Thursday, January 21, 2010

I like to feel Him near

I sit here wanting to write, but unsure of what to say. How do I put into words the feelings I have been experiencing lately. The assuredness I felt. I have struggled with my walk with the Lord all my love: I don't feel good enough to be in His presence, I've screwed up again so He probably doesnt want to hear it, my life isn't matching up to His desires I should just quit now.

All these negative thoughts racing through my mind that I know are from the enemy. The enemy. I hate him, whoever "him" is. Maybe for you it's money, or depression, greed or gossip. At some point in my life "the enemy" has been one or all of those things to me.

It's odd to me how when things are going wrong we want to blame God, and when things start to go right we want to take credit for it. Yet in reality, it's exactly the opposite (usually).

This year, I have made a promise to my Father to spend more time with Him. Not because it's a new year's resolution, but because of any relationship I have in my life, this One should be the one I care about the most.

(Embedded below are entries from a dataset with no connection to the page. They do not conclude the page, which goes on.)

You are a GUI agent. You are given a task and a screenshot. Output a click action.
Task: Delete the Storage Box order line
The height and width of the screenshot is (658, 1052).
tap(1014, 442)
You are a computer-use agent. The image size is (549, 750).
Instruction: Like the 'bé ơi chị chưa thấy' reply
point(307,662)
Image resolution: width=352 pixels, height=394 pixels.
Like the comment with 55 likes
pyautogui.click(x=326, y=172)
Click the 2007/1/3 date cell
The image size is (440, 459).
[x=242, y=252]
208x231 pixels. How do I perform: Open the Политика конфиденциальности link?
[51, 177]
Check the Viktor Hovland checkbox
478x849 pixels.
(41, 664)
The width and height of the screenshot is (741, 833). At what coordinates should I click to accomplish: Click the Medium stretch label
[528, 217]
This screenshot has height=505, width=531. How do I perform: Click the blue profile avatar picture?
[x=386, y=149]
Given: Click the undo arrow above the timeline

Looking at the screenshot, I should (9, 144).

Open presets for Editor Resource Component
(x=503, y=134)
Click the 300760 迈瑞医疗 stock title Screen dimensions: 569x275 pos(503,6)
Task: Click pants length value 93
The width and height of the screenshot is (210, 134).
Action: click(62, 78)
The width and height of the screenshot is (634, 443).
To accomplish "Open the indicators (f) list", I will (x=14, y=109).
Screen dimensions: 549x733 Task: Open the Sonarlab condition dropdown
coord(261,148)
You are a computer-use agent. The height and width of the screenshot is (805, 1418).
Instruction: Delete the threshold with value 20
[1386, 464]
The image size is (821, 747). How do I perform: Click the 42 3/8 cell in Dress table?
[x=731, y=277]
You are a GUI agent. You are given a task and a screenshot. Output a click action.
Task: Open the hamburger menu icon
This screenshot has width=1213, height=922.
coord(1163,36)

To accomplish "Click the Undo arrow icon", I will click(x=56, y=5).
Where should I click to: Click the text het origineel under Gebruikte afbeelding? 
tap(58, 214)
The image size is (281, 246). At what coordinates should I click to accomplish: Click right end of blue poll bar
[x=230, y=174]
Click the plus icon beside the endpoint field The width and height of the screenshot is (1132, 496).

I was reading this morning on an amazing devotional site Simply Crave about whether or not we are ready for Christ to return. Truthfully, no...I'm not. I would be devastated if He came back right this second, as I sit in my pink robe with my hair in shambled and my mind just racing through all the crap of life. Yet, I forget, He could. And what then? What would I have to say for myself lately? "Oh I'm sorry God, it's just been one of those times ya know?" No, He doesn't. Regardless of the "times" we are having, He wants us to come to Him all the time, not just some of the time.

I always catch myself praying when things are just horrible in my life and I feel I have no other option. Why is it I've made the Lord my last resort instead of my FIRST responder?? Why is it I forget to thank Him for the astounding blessings He has given me, even though I don't deserve them?

For the last two weeks I have made a doubly conscious effort to be present with Him more often than I have in the best. We have gone back to church. We didn't stop because we didn't want to attend church, we just found other "stuff" to do on Sunday mornings. Like sleep. But that isn't an excuse. I don't want to sleep through what God has to offer me.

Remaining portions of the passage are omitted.